#### What is expected:
Every line of the data is to be reproduced exactly.

#### Excerpts from a dataset:
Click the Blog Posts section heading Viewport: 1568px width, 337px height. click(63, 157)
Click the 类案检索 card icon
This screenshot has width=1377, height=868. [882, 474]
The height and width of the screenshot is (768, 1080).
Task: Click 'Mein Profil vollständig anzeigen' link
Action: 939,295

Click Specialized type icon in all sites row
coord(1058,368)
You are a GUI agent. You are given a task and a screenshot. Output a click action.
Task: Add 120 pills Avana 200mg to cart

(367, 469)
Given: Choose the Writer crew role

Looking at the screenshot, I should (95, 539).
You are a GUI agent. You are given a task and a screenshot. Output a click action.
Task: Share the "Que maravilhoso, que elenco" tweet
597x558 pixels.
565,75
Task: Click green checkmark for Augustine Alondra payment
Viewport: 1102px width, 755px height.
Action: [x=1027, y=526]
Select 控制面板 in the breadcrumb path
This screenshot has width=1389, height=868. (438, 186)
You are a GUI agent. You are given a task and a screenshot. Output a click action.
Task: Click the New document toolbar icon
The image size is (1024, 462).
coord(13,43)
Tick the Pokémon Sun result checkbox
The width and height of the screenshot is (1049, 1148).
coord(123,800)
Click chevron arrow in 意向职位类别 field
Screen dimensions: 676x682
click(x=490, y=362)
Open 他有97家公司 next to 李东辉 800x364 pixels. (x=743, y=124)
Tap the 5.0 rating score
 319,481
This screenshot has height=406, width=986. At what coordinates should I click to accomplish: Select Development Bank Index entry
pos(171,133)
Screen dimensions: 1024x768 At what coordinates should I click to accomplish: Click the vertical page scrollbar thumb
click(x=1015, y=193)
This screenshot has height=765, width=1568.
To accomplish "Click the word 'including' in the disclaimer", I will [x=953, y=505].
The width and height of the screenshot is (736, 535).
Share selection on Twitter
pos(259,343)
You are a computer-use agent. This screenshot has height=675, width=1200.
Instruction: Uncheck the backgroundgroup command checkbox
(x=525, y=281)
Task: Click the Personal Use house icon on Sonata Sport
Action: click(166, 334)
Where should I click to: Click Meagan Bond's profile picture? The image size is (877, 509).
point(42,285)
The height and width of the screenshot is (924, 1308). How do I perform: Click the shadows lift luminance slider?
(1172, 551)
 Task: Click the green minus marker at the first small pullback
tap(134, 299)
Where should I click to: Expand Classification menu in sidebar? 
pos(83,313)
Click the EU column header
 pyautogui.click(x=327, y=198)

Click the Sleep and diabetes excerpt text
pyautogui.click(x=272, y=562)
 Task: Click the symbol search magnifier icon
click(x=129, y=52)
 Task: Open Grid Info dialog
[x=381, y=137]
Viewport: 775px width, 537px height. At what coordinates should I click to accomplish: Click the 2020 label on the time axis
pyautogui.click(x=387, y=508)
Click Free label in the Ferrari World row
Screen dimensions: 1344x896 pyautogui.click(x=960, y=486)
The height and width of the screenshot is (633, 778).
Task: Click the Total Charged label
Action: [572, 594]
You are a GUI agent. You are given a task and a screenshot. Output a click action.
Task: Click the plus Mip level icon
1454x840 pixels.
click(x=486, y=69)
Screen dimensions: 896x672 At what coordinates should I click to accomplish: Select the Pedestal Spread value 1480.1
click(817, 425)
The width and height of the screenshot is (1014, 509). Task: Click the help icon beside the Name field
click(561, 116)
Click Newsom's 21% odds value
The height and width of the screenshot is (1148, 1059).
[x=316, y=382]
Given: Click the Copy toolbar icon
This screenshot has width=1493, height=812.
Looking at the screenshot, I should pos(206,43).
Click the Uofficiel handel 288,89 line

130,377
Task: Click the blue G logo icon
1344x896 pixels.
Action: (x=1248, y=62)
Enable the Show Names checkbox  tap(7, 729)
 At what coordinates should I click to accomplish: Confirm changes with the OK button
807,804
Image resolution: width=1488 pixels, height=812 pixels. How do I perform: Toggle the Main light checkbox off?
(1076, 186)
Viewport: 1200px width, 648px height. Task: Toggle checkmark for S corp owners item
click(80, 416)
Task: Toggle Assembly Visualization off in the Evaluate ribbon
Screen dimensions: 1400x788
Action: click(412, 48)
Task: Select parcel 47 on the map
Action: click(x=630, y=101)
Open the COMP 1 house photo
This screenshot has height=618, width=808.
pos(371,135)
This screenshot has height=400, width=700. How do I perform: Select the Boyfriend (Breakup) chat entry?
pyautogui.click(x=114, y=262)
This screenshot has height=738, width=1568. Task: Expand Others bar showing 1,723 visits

#### Written solution:
Click the Blog Posts section heading Viewport: 1568px width, 337px height. click(63, 157)
Click the 类案检索 card icon
This screenshot has width=1377, height=868. [882, 474]
The height and width of the screenshot is (768, 1080).
Task: Click 'Mein Profil vollständig anzeigen' link
Action: 939,295

Click Specialized type icon in all sites row
coord(1058,368)
You are a GUI agent. You are given a task and a screenshot. Output a click action.
Task: Add 120 pills Avana 200mg to cart

(367, 469)
Given: Choose the Writer crew role

Looking at the screenshot, I should (95, 539).
You are a GUI agent. You are given a task and a screenshot. Output a click action.
Task: Share the "Que maravilhoso, que elenco" tweet
597x558 pixels.
565,75
Task: Click green checkmark for Augustine Alondra payment
Viewport: 1102px width, 755px height.
Action: [x=1027, y=526]
Select 控制面板 in the breadcrumb path
This screenshot has width=1389, height=868. (438, 186)
You are a GUI agent. You are given a task and a screenshot. Output a click action.
Task: Click the New document toolbar icon
The image size is (1024, 462).
coord(13,43)
Tick the Pokémon Sun result checkbox
The width and height of the screenshot is (1049, 1148).
coord(123,800)
Click chevron arrow in 意向职位类别 field
Screen dimensions: 676x682
click(x=490, y=362)
Open 他有97家公司 next to 李东辉 800x364 pixels. (x=743, y=124)
Tap the 5.0 rating score
 319,481
This screenshot has height=406, width=986. At what coordinates should I click to accomplish: Select Development Bank Index entry
pos(171,133)
Screen dimensions: 1024x768 At what coordinates should I click to accomplish: Click the vertical page scrollbar thumb
click(x=1015, y=193)
This screenshot has height=765, width=1568.
To accomplish "Click the word 'including' in the disclaimer", I will [x=953, y=505].
The width and height of the screenshot is (736, 535).
Share selection on Twitter
pos(259,343)
You are a computer-use agent. This screenshot has height=675, width=1200.
Instruction: Uncheck the backgroundgroup command checkbox
(x=525, y=281)
Task: Click the Personal Use house icon on Sonata Sport
Action: click(166, 334)
Where should I click to: Click Meagan Bond's profile picture? The image size is (877, 509).
point(42,285)
The height and width of the screenshot is (924, 1308). How do I perform: Click the shadows lift luminance slider?
(1172, 551)
 Task: Click the green minus marker at the first small pullback
tap(134, 299)
Where should I click to: Expand Classification menu in sidebar? 
pos(83,313)
Click the EU column header
 pyautogui.click(x=327, y=198)

Click the Sleep and diabetes excerpt text
pyautogui.click(x=272, y=562)
 Task: Click the symbol search magnifier icon
click(x=129, y=52)
 Task: Open Grid Info dialog
[x=381, y=137]
Viewport: 775px width, 537px height. At what coordinates should I click to accomplish: Click the 2020 label on the time axis
pyautogui.click(x=387, y=508)
Click Free label in the Ferrari World row
Screen dimensions: 1344x896 pyautogui.click(x=960, y=486)
The height and width of the screenshot is (633, 778).
Task: Click the Total Charged label
Action: [572, 594]
You are a GUI agent. You are given a task and a screenshot. Output a click action.
Task: Click the plus Mip level icon
1454x840 pixels.
click(x=486, y=69)
Screen dimensions: 896x672 At what coordinates should I click to accomplish: Select the Pedestal Spread value 1480.1
click(817, 425)
The width and height of the screenshot is (1014, 509). Task: Click the help icon beside the Name field
click(561, 116)
Click Newsom's 21% odds value
The height and width of the screenshot is (1148, 1059).
[x=316, y=382]
Given: Click the Copy toolbar icon
This screenshot has width=1493, height=812.
Looking at the screenshot, I should pos(206,43).
Click the Uofficiel handel 288,89 line

130,377
Task: Click the blue G logo icon
1344x896 pixels.
Action: (x=1248, y=62)
Enable the Show Names checkbox  tap(7, 729)
 At what coordinates should I click to accomplish: Confirm changes with the OK button
807,804
Image resolution: width=1488 pixels, height=812 pixels. How do I perform: Toggle the Main light checkbox off?
(1076, 186)
Viewport: 1200px width, 648px height. Task: Toggle checkmark for S corp owners item
click(80, 416)
Task: Toggle Assembly Visualization off in the Evaluate ribbon
Screen dimensions: 1400x788
Action: click(412, 48)
Task: Select parcel 47 on the map
Action: click(x=630, y=101)
Open the COMP 1 house photo
This screenshot has height=618, width=808.
pos(371,135)
This screenshot has height=400, width=700. How do I perform: Select the Boyfriend (Breakup) chat entry?
pyautogui.click(x=114, y=262)
This screenshot has height=738, width=1568. Task: Expand Others bar showing 1,723 visits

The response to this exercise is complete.